By default, macOS does not allow you to show the year in the menu bar clock. You can show the day and date, but the year isn’t available.
A simple free workaround is to use BitBar, which lets you run tiny scripts that display text in the menu bar. In this guide, you’ll add a script that shows the full date including the year.
Step 1 – Download BitBar
BitBar is free and open-source. Download it from GitHub:
https://github.com/matryer/bitbar
Install it and launch it once. On first run, BitBar will ask you to choose a plugins folder.
Step 2 – Choose (or Create) Your Plugins Folder
Use this folder path:
~/Documents/BitBar
If the folder doesn’t exist, create it:
mkdir -p ~/Documents/BitBar
Step 3 – Create the Full Date Plugin
Inside your BitBar folder, create a file named:
fulldate.1m.sh
The 1m means the script refreshes every minute.

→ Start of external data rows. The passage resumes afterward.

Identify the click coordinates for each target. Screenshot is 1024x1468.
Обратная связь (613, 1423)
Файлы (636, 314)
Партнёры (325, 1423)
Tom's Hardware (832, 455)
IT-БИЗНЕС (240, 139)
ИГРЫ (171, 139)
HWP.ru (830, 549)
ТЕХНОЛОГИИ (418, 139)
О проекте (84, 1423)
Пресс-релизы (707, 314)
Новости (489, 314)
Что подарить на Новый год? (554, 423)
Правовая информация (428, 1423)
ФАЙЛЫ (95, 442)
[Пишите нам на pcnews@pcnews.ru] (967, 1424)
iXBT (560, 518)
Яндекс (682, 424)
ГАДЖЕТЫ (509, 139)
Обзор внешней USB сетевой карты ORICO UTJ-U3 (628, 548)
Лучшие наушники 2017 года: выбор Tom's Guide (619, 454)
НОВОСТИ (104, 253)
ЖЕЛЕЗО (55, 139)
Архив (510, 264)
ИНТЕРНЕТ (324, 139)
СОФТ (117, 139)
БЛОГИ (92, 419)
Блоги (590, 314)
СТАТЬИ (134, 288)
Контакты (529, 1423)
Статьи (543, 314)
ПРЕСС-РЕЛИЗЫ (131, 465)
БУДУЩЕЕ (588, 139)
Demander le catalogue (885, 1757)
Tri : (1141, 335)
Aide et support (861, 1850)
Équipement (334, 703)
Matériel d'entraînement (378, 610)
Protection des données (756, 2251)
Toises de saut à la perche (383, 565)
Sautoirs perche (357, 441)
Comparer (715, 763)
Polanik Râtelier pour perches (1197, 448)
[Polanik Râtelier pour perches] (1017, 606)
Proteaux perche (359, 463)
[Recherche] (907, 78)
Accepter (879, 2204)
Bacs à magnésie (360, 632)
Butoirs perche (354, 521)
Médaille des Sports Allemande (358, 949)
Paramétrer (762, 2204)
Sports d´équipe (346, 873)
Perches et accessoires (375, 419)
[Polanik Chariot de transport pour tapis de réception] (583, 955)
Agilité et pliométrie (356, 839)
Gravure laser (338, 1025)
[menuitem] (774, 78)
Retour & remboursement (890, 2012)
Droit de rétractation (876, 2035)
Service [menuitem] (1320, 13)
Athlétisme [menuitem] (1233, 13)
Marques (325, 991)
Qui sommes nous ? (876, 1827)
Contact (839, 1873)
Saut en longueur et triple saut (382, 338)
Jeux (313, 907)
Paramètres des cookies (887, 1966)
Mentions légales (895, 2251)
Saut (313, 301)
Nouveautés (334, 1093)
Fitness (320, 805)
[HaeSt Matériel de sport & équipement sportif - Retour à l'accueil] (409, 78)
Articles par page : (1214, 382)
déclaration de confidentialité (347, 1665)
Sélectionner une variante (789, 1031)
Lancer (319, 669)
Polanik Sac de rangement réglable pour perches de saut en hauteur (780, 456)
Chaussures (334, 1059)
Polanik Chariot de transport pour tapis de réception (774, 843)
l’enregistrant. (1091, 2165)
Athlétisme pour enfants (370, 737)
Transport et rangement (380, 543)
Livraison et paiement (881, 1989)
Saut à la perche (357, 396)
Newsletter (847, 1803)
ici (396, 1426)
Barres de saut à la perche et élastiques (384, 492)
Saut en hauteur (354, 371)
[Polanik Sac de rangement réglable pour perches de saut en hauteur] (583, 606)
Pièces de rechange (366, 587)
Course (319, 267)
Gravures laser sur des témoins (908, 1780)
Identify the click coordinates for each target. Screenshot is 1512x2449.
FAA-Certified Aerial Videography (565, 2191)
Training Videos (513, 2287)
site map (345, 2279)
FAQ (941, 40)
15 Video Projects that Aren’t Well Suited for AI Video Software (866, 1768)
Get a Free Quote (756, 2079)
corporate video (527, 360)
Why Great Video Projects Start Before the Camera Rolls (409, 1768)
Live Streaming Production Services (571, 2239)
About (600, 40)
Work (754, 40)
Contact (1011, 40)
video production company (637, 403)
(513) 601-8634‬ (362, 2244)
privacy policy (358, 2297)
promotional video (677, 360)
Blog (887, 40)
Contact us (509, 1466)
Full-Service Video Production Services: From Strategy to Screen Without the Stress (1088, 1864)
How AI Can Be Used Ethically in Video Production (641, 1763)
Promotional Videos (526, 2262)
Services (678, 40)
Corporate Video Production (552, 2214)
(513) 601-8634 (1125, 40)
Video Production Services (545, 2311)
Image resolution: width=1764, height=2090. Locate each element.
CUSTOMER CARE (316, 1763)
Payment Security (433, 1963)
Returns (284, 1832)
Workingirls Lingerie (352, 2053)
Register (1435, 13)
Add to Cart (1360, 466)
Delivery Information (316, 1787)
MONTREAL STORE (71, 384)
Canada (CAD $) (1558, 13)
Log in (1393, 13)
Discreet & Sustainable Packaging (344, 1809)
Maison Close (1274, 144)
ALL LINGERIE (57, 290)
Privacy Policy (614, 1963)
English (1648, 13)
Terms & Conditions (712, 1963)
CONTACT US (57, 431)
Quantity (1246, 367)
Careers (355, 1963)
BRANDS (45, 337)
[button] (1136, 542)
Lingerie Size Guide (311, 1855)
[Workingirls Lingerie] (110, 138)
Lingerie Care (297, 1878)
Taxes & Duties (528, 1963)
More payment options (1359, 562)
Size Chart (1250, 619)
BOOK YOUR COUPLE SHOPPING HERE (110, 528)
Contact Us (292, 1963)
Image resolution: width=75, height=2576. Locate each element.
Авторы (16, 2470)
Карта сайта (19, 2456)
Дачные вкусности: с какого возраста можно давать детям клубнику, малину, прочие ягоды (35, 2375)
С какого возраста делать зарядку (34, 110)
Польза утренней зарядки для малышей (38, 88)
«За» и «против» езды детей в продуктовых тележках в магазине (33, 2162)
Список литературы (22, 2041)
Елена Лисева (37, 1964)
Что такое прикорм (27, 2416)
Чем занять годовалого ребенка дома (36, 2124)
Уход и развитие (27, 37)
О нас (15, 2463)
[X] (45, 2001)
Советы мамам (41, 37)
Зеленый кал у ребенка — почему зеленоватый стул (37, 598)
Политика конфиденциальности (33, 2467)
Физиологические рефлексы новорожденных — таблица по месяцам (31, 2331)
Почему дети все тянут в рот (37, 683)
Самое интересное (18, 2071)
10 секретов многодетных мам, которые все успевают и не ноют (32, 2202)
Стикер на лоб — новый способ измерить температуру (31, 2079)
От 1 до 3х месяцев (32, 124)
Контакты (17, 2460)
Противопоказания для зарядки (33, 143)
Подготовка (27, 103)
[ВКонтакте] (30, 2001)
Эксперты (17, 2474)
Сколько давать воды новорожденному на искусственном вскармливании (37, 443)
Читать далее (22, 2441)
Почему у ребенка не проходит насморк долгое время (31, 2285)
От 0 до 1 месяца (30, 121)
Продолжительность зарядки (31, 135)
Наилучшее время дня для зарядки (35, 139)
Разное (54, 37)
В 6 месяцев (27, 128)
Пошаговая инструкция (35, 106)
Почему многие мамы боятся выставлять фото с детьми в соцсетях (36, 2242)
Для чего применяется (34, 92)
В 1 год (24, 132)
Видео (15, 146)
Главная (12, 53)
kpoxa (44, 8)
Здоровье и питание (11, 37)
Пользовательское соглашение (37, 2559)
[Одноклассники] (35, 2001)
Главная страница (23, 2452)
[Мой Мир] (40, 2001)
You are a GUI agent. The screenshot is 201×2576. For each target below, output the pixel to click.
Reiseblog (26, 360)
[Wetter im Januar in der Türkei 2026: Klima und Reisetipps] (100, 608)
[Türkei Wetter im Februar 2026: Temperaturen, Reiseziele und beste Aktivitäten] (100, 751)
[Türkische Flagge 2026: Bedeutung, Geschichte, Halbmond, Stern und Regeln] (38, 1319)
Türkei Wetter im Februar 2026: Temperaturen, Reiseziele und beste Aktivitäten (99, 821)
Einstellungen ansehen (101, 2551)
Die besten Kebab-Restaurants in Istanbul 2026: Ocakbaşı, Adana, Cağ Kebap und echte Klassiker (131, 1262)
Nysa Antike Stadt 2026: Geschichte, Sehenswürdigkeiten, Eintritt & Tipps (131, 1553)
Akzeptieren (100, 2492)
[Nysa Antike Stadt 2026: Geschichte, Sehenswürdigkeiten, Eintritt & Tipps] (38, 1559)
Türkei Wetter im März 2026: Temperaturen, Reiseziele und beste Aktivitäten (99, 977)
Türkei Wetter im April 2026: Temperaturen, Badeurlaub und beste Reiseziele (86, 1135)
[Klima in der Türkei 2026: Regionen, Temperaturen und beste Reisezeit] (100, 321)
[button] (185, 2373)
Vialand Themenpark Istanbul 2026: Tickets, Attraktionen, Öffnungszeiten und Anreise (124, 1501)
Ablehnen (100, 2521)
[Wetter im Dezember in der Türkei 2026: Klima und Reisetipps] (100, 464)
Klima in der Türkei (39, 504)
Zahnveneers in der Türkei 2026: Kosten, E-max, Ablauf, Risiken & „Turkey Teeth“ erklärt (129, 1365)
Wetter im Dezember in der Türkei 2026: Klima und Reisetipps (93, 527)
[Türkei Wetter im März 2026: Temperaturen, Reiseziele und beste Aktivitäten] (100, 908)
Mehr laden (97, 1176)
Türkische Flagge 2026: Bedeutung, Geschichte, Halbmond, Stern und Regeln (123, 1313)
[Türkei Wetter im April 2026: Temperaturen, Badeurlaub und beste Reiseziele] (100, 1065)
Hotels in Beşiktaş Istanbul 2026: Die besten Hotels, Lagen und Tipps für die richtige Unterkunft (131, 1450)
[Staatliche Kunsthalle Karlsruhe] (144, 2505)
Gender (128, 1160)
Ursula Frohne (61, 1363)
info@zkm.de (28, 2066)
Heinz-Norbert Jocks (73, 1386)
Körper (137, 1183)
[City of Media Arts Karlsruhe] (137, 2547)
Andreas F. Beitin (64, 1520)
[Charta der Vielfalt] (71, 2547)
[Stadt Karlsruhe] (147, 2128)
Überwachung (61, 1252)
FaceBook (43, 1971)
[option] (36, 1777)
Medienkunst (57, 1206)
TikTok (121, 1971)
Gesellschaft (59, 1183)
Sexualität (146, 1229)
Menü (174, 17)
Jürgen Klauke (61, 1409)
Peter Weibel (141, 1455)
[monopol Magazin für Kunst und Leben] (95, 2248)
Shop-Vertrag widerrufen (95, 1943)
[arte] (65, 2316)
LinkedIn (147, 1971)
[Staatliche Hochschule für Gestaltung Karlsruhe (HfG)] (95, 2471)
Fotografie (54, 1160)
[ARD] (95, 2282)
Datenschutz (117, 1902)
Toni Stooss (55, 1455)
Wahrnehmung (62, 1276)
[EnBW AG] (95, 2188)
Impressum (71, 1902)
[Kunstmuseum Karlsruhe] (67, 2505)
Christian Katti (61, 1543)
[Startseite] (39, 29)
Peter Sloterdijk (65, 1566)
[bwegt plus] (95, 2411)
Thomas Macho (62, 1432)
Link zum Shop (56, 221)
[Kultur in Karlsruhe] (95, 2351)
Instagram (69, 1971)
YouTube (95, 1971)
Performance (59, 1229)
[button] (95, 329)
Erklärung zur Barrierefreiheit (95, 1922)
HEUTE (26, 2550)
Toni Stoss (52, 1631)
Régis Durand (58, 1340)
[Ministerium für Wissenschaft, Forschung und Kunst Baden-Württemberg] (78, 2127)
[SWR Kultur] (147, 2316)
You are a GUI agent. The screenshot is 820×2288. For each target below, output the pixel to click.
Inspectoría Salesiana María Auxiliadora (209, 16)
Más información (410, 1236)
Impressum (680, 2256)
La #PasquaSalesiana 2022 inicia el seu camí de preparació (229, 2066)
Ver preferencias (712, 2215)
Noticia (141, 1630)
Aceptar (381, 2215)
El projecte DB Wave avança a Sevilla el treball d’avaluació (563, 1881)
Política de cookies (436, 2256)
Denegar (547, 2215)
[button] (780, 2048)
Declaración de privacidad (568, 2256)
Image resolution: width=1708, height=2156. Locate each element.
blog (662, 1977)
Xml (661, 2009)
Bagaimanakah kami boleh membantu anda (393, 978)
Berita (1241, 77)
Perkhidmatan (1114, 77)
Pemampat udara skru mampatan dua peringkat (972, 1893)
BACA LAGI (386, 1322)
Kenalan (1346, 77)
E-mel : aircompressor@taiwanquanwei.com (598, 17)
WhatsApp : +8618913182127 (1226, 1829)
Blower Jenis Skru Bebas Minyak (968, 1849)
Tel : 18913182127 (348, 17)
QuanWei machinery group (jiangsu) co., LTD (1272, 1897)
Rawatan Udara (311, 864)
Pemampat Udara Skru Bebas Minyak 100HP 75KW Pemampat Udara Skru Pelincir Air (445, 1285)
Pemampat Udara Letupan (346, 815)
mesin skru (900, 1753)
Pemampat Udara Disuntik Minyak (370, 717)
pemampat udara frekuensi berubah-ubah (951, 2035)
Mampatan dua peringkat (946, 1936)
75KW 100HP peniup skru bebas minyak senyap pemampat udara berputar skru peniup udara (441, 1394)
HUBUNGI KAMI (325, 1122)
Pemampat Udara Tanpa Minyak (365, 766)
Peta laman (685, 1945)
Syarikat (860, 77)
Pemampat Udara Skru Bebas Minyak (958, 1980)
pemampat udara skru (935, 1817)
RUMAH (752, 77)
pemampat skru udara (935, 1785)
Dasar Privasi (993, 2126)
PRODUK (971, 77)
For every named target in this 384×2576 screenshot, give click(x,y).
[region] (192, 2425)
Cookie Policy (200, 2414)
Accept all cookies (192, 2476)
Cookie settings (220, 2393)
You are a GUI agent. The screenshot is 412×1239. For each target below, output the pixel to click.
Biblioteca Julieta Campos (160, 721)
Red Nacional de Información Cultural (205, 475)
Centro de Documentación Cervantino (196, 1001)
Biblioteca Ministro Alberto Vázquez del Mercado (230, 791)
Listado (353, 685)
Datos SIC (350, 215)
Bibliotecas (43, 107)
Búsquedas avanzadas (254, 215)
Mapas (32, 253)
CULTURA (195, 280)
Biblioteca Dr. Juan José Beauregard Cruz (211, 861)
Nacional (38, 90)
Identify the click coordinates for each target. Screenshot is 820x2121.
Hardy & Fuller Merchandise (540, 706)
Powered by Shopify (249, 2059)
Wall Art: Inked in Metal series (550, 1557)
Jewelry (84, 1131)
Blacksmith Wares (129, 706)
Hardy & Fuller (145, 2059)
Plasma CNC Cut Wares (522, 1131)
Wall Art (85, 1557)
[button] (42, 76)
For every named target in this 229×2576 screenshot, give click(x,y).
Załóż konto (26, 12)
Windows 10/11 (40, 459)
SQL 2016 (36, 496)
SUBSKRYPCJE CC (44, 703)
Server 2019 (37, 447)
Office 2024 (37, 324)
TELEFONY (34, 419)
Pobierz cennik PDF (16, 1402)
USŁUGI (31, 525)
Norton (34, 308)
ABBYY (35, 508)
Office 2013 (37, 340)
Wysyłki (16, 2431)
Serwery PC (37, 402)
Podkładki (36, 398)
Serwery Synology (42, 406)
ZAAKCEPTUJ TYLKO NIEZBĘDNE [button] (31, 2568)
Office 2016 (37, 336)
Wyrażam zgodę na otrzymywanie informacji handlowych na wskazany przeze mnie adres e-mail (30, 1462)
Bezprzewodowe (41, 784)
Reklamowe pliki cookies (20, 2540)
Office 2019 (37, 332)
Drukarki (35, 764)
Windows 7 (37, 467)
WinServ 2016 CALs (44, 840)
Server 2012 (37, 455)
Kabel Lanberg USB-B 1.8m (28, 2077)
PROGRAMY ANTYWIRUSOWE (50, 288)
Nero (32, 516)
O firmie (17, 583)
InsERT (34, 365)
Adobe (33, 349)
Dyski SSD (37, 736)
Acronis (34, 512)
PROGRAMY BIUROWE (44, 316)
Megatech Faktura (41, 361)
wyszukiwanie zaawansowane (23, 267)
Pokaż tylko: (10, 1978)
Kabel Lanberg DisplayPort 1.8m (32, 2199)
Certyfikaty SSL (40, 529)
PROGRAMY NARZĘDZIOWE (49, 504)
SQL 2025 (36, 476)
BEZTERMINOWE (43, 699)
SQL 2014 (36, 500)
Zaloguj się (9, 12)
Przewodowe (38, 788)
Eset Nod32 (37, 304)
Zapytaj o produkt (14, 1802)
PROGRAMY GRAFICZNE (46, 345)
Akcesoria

Open that file and paste this:
#!/bin/bash
date '+%a %d %b %Y'
This will display something like:
Wed 31 Dec 2025
Step 4 – Make the Script Executable
Open Terminal and run:
chmod +x ~/Documents/BitBar/fulldate.1m.sh
Step 5 – Refresh BitBar
Click the BitBar icon in the menu bar and choose Refresh all.
Your menu bar should now show the full date including the year.
Optional: Customize the Date Format
You can change the output by editing the date format string.
European numeric format
date '+%d/%m/%Y'
ISO format
date '+%Y-%m-%d'
Long format
date '+%A %d %B %Y'
Optional: Hide the macOS Clock
If you don’t want both the default clock and BitBar showing at the same time:
- Go to System Settings → Control Center → Clock
- Disable Show in Menu Bar
BitBar will then be your single menu bar date display. If your OS does not permit hiding the macOS clock, you can use a third party app like Bartender. Alternatively you can use the option to choose the analog clock, which only shows a discreet analog clock.
Position the BitBar Date Instead of the macOS Clock
macOS does not allow third-party menu bar items to occupy the absolute far-right system clock position. However, you can place your BitBar date at the rightmost position of the bar so it behaves visually like the built-in one.
- Hold the ⌘ Command key.
- Click and drag the BitBar date item in the menu bar.
- Drag it all the way to the right until it snaps next to the system clock.
- Release the mouse.
The BitBar date will now stay anchored in the rightmost position of the bar.